* WHAT THE TASK ASKS: Starting at the line that contains "The height and" and continuing through the last of the lines below, rewrite those lines in full with 16 added to every coordinate in their answers. Leave the pictures out.
···
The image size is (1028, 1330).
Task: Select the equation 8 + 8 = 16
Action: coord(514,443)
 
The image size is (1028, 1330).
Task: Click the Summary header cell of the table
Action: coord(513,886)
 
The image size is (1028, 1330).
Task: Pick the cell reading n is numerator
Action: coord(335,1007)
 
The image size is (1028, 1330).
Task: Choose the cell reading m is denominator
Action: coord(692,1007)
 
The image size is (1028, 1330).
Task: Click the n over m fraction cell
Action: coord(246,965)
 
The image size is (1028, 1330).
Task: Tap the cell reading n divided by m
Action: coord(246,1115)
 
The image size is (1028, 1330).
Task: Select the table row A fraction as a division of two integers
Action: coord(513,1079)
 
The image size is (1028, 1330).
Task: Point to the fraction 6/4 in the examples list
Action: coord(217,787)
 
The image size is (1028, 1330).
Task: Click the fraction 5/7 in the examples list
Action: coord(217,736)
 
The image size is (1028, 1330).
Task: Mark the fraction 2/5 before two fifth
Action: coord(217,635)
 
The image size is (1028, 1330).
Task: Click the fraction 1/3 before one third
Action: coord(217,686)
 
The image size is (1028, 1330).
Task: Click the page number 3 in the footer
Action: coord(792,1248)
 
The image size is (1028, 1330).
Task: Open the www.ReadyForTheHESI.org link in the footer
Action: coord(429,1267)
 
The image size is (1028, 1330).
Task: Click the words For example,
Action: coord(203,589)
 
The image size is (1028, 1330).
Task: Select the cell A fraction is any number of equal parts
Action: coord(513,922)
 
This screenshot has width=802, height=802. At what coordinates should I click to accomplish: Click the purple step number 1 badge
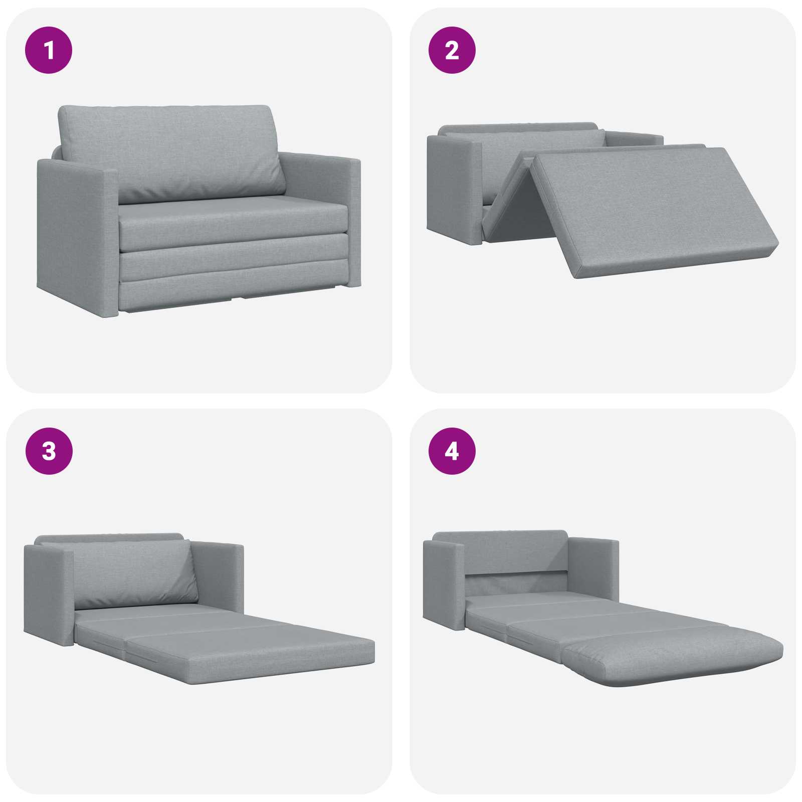49,50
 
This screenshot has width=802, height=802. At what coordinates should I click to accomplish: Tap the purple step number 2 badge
452,50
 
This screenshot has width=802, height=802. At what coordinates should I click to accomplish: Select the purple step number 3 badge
49,451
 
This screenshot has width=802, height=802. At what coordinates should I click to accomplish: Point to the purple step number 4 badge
452,451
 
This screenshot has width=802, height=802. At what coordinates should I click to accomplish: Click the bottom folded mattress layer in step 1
234,296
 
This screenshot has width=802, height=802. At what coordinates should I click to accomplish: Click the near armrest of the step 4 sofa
444,584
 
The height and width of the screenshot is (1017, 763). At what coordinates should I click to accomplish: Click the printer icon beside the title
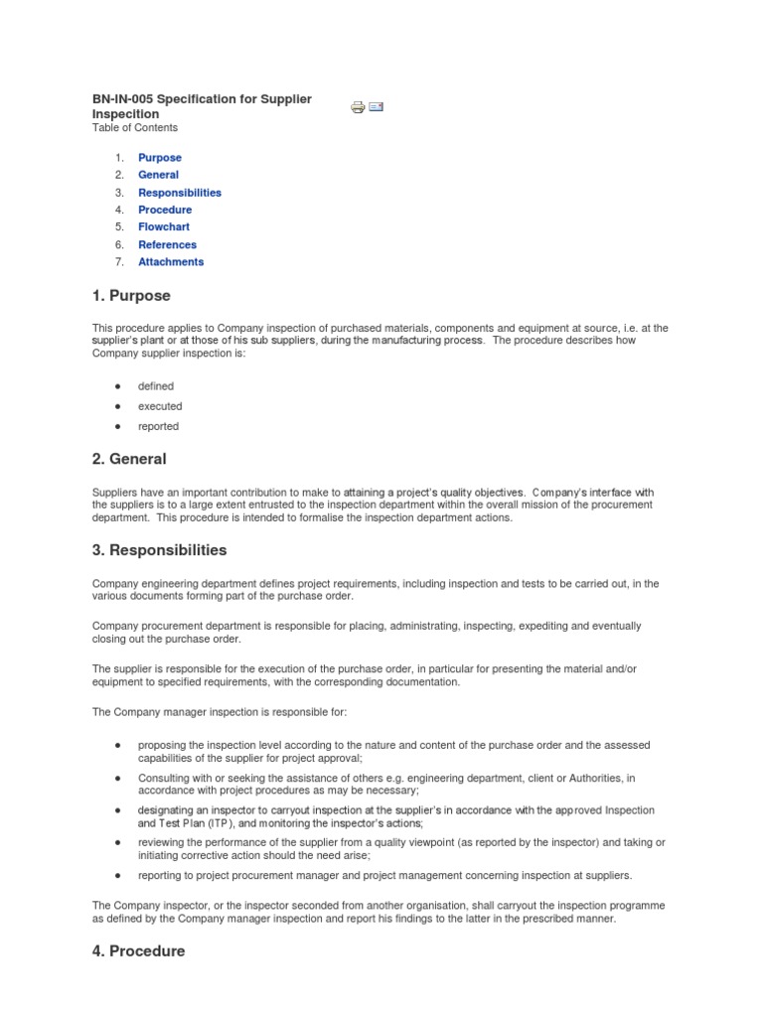(x=358, y=107)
···
* EXERCISE SOLUTION:
The height and width of the screenshot is (1017, 763). At what coordinates should I click to accomplish: Click the printer icon beside the title
(x=374, y=123)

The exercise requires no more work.